Les politiques du scénario d’Ambition mondiale affectent également les émissions totales de GES (Graphique 9.2, Partie B), et pas uniquement celles issues du cycle de vie des plastiques. L’évolution des émissions mondiales de GES dépend de déterminants très divers comparée à celle des émissions liées aux plastiques : les émissions liées aux plastiques se concentrent dans quelques secteurs économiques et ne représentent pas forcément un pourcentage élevé des émissions de GES de ces secteurs, alors que les émissions mondiales de GES concernent l’ensemble des secteurs. L’évolution des émissions mondiales de GES résulte de changements dans l’activité économique et dans l’intensité en GES moyenne de l’activité économique, qui sont le reflet des modifications induites par l’action publique dans la production sectorielle. Si la baisse de l’utilisation des plastiques est contrebalancée par l’utilisation de matériaux à forte intensité d’émissions de GES, les émissions mondiales pourraient augmenter. Cela n’est heureusement pas le cas, car les projections d’évolution des émissions mondiales de GES dans le scénario d’Ambition mondiale indiquent une baisse de 0,8 Gt éq. CO2 (-0,8 %) par rapport aux émissions du scénario de Référence en 2060.

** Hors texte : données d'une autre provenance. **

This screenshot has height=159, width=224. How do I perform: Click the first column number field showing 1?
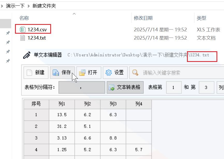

Cette diminution des émissions mondiales de GES est plus importante que la réduction de l’activité économique (-0,7 %, comme indiqué dans le Graphique 9.7). Cette situation révèle que les politiques relatives aux plastiques ont de petites répercussions positives pour le climat dans d’autres secteurs de l’économie, ce qui implique que ces mesures ne donnent pas lieu à d’importantes substitutions par des matériaux à forte intensité de GES. Elles ne semblent pas non plus augmenter sensiblement les émissions issues de l’utilisation de produits plastiques qui ne sont pas incluses dans les émissions liées au cycle de vie des plastiques (par exemple dues au remplacement des plastiques par des matériaux plus lourds dans la production automobile, ce qui augmente le poids des véhicules et par conséquent les émissions de GES). Ce résultat montre ainsi que les politiques relatives aux plastiques sont un moyen efficace de réduire les émissions de GES liées au cycle de vie des plastiques7.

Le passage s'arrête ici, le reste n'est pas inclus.